As I suppose with most conquests, it began unexpectedly in the early 1980’s when we purchased our first personal computers  and with them came Microsoft DOS. Before long there was Windows, Excel, Word, Access and PowerPoint everywhere followed by,  NT, SQL server. We had reached the point of  no return and become a “Microsoft Shop”.In 2006 there was a great battle for  control of our back office (ERP) but with the alluring promise of seamless integration, Microsoft Dynamics easily won. The transformation of our data center was almost complete yet, there was still one major holdout, E-Mail.

"We were apprehensive about Microsoft’s pricing model. But we were pleasantly surprised by the simplicity and flexibility, as  small and variable costs were  exactly what we werelooking for"

E-mail is the most personal of all  business applications. We use it everyday (and night and weekends) on almost every device. Familiarity becomes more important than functionality. But, eventually a migration from GroupWise to Microsoft Exchange was inevitable. We had looked at other providers, but the  prevalence and integration opportunities with the rest of our environment were just too compelling. E-mail would become the last piece of our Microsoft “Eco-system” puzzle.

One of our key strategies is to  ‘variablize’ the cost of technology. Aswith most companies we made regular, large capital investments to upgrade our technology and provide sufficient capacity for peak demand periods. With every piece of equipment  in our datacenter we also invested significant amount of staff time  for routine monitoring, maintenance and troubleshooting. This never seemed the best use of talented internal resources. The focus should be on the things that require unique  knowledge of the company and its business environment, things that truly differentiate things that matter.

We lacked economy of scale and so, rather than investing in a new E-mail infrastructure and developing internal expertise to  support our worldwide users, we decided to implement Microsoft’s Office 365. Although we had significant experience with  Microsoft, it had always been in the comfort of our own datacenter,  back-ups, administration, and our security blanket.  Today we were moving into the “Cloud”.

We were apprehensive at first as we know that Microsoft’s pricing models are difficult.

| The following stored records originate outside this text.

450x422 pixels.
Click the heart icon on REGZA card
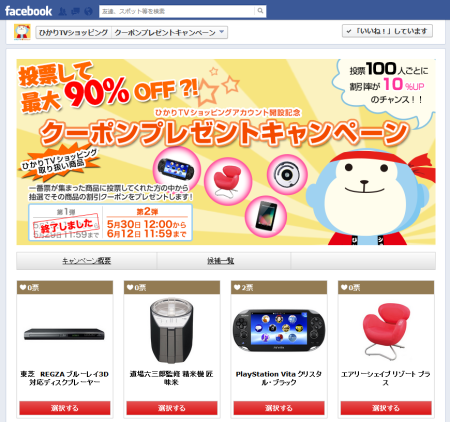[23, 287]
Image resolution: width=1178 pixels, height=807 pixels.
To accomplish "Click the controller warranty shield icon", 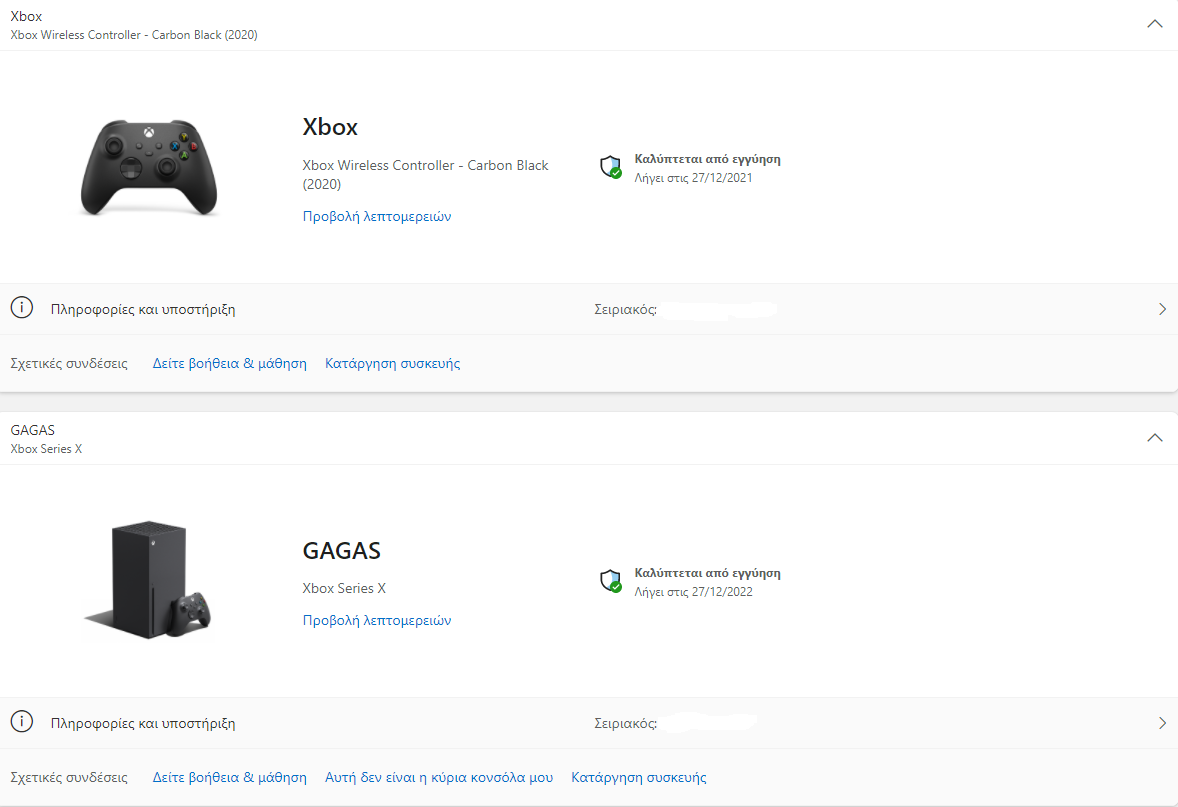I will pos(611,167).
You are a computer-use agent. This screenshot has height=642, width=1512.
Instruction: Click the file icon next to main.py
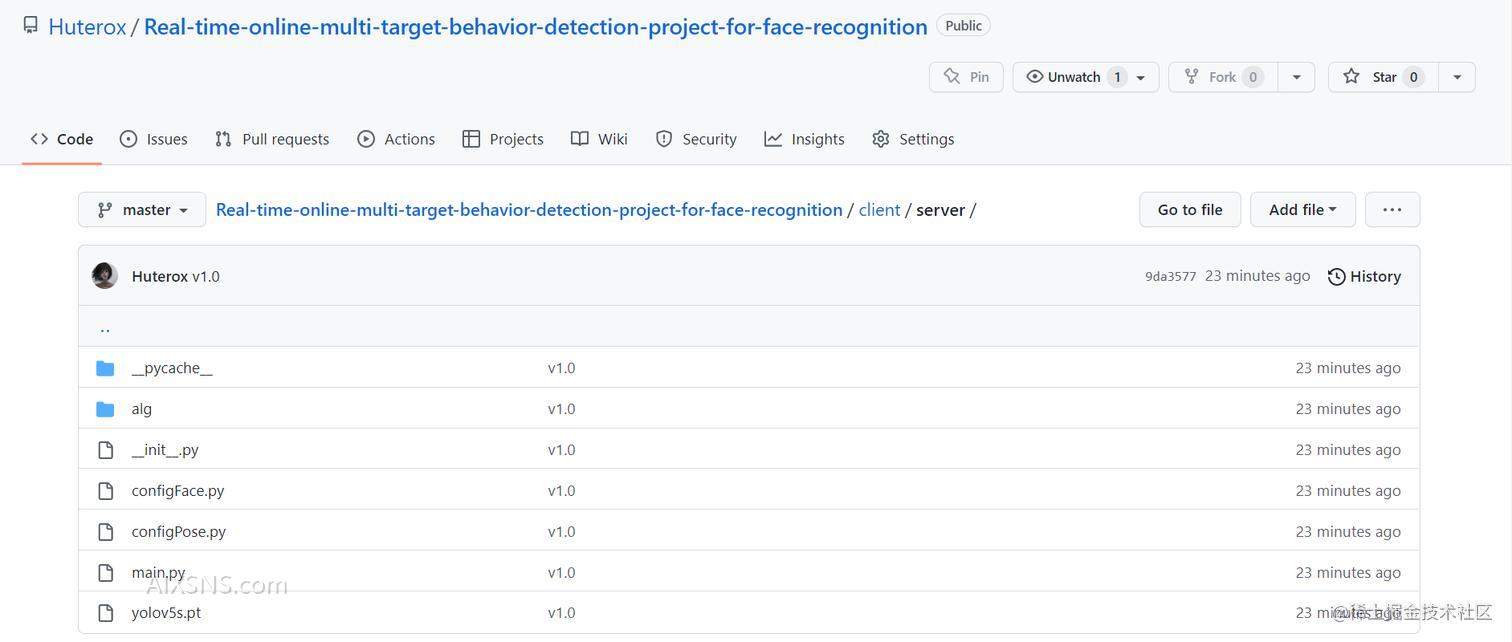point(105,573)
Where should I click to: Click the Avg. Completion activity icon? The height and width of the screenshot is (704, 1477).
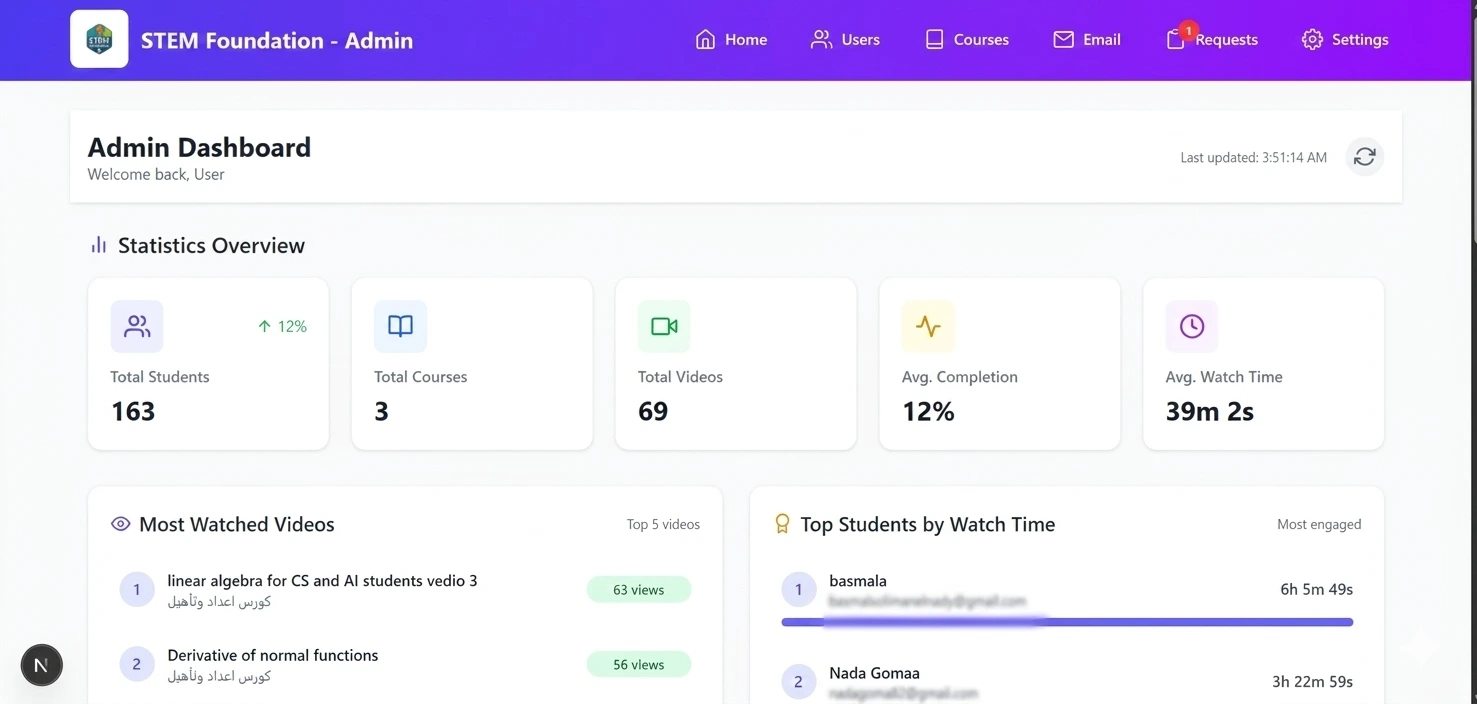(928, 326)
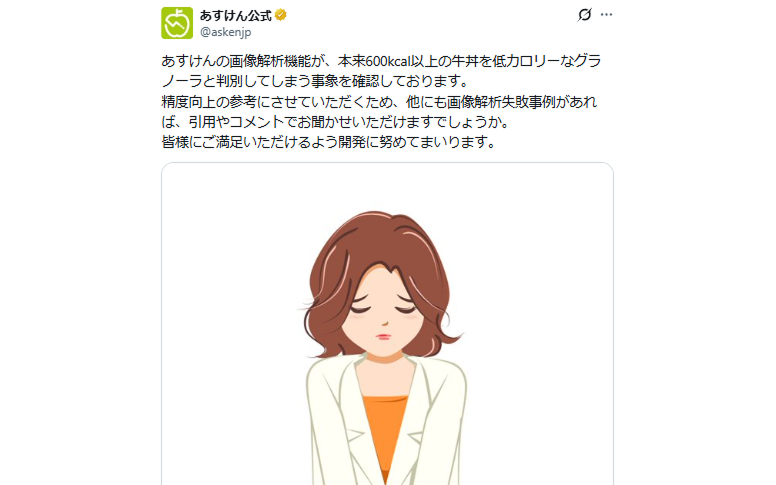
Task: Open the あすけん公式 display name link
Action: pos(236,15)
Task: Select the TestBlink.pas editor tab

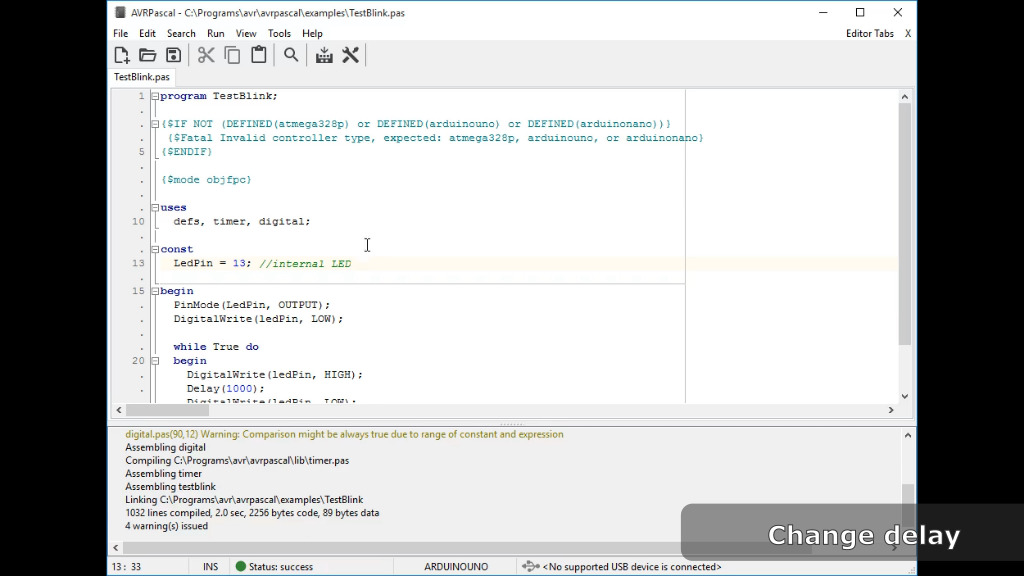Action: 141,76
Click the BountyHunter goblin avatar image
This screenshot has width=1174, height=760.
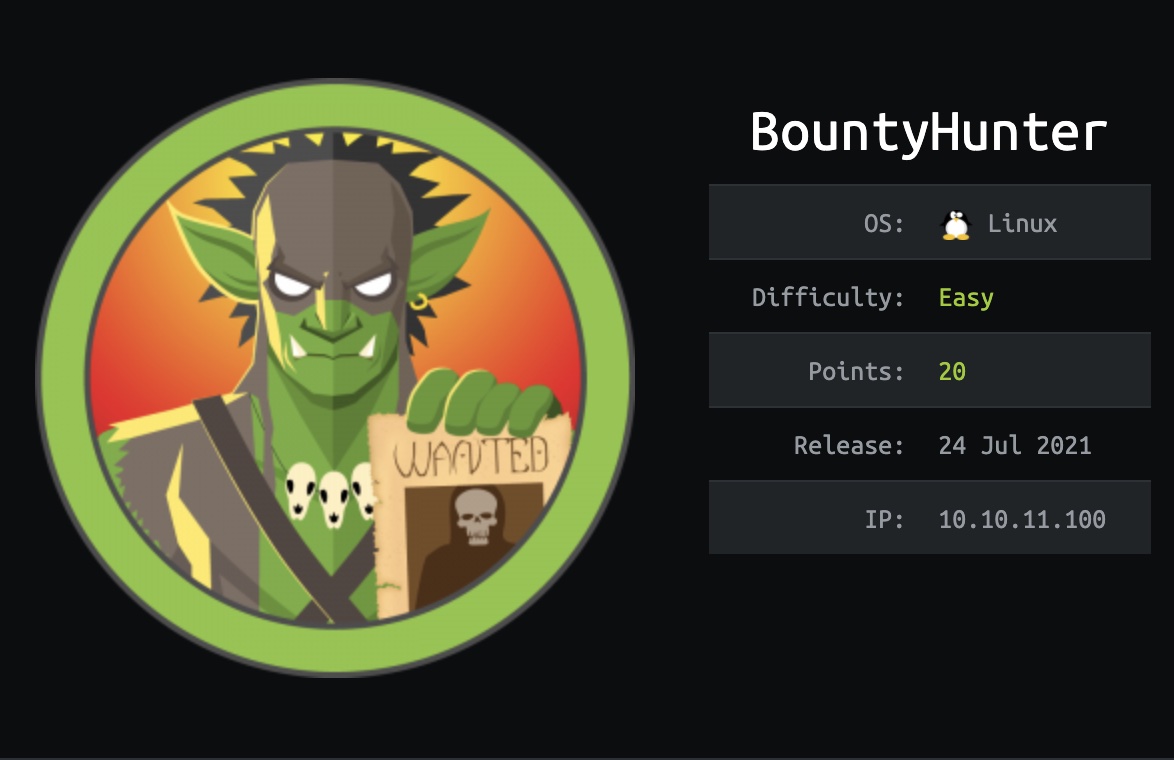click(335, 377)
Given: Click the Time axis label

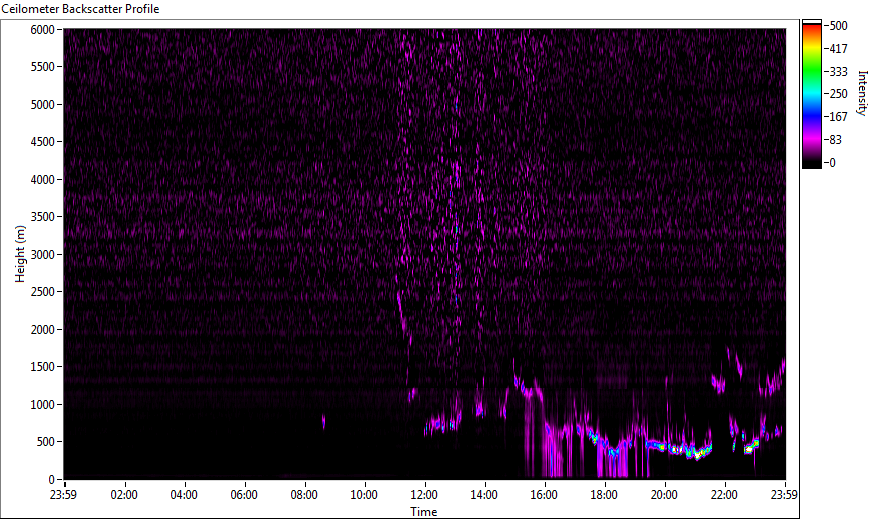Looking at the screenshot, I should 423,511.
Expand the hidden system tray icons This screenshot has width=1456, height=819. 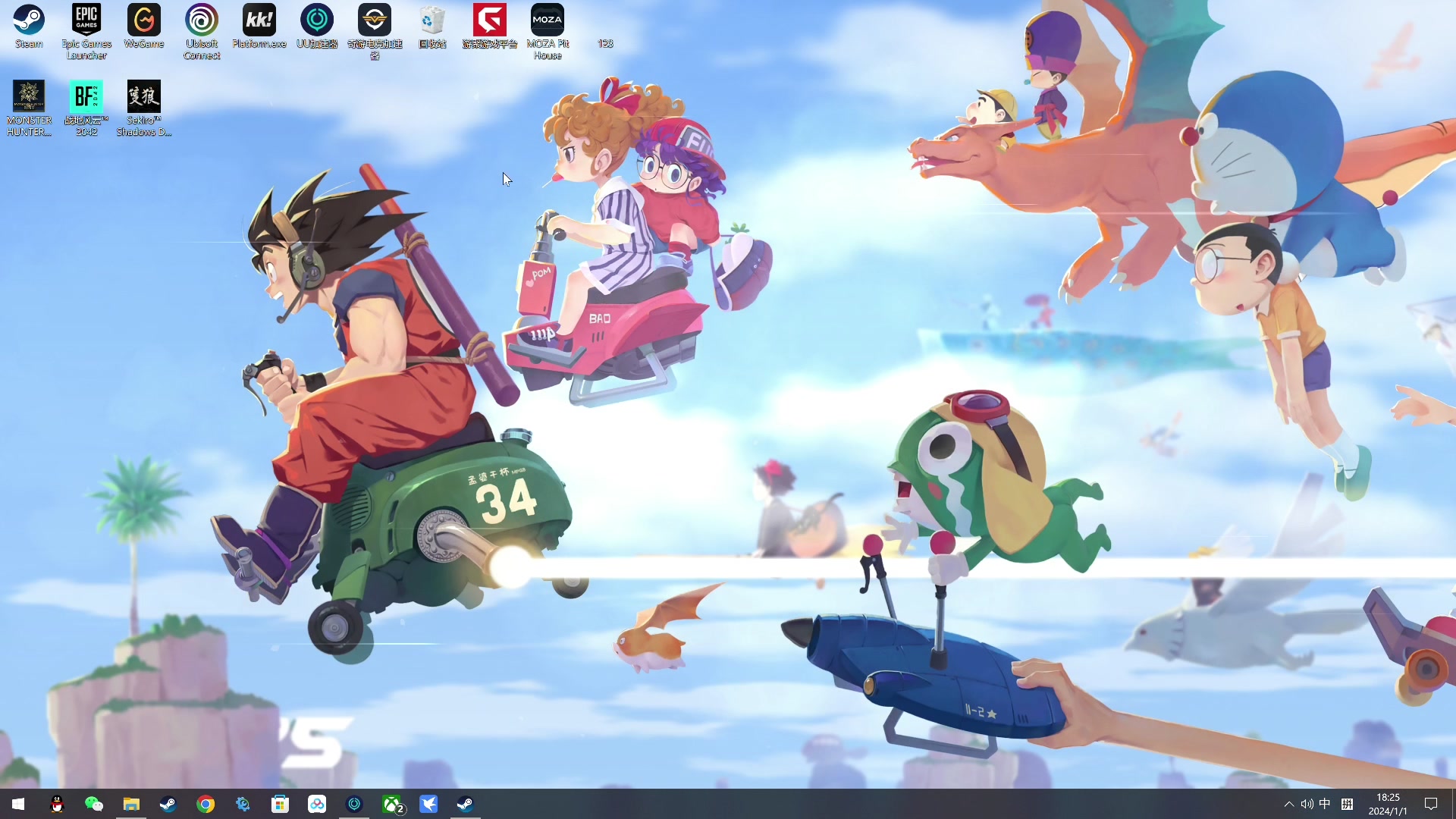click(x=1288, y=804)
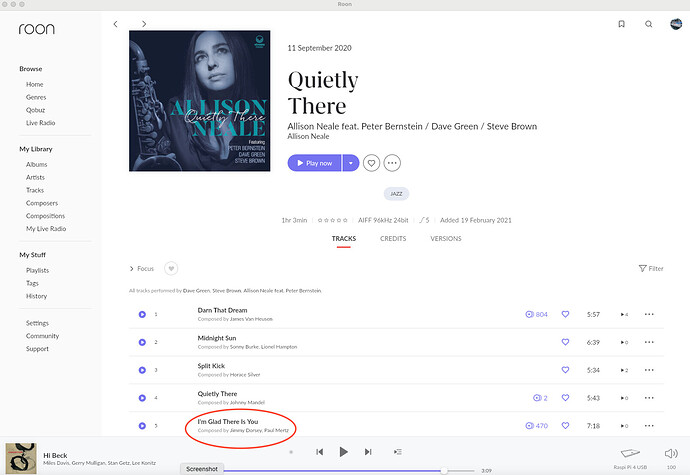Switch to the Credits tab
The width and height of the screenshot is (690, 475).
393,239

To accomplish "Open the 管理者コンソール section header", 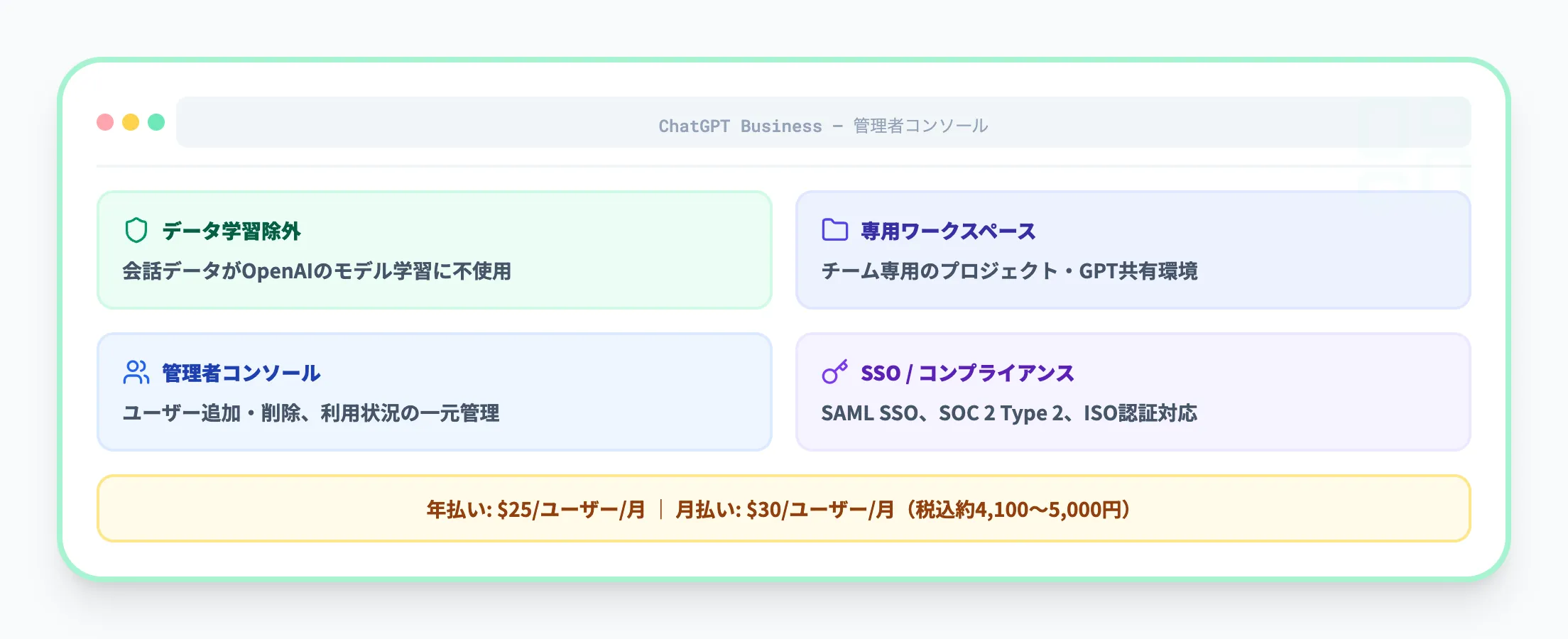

But we were pleasantly surprised by  the simplicity and flexibility as, small upfront and variable costs were exactly what we were looking for.

The transition was not totally seamless and although we worked with a great VAR, we still struggled with the initial setup and administration of the users. Giving up control was hard for the team as upgrades would now be done by Microsoft, which  was forced upon us. In retrospect the  migration experience caused the team to become more disciplined in their approach. 

The experiences gained through migration to Office 365 would serve them well in our subsequent migrations to the “Cloud”.

After more than a decade with our old E-mail system we were also  concerned with how well the new service would be accepted.  The acceptance was instantaneous; complaints almost nonexistent. The instant messaging and desktop communication functions of Microsoft Lync were soon embraced.  Outlook was intuitive and the integration with the Office tools and the rest of our  Microsoft “Eco-system” quickly made it indispensable. And when Microsoft announced the availability of Office 365 on the iPad our migration decision was affirmed.

Overall we have been delighted with Office 365. It was one of the easiest transitions I have experienced. The service has been reliable and for the most part, problem free. The user experience,  the accessibility, the variable cost model, the seamless integration and automatic updates all have made this a big win for the business and technology teams.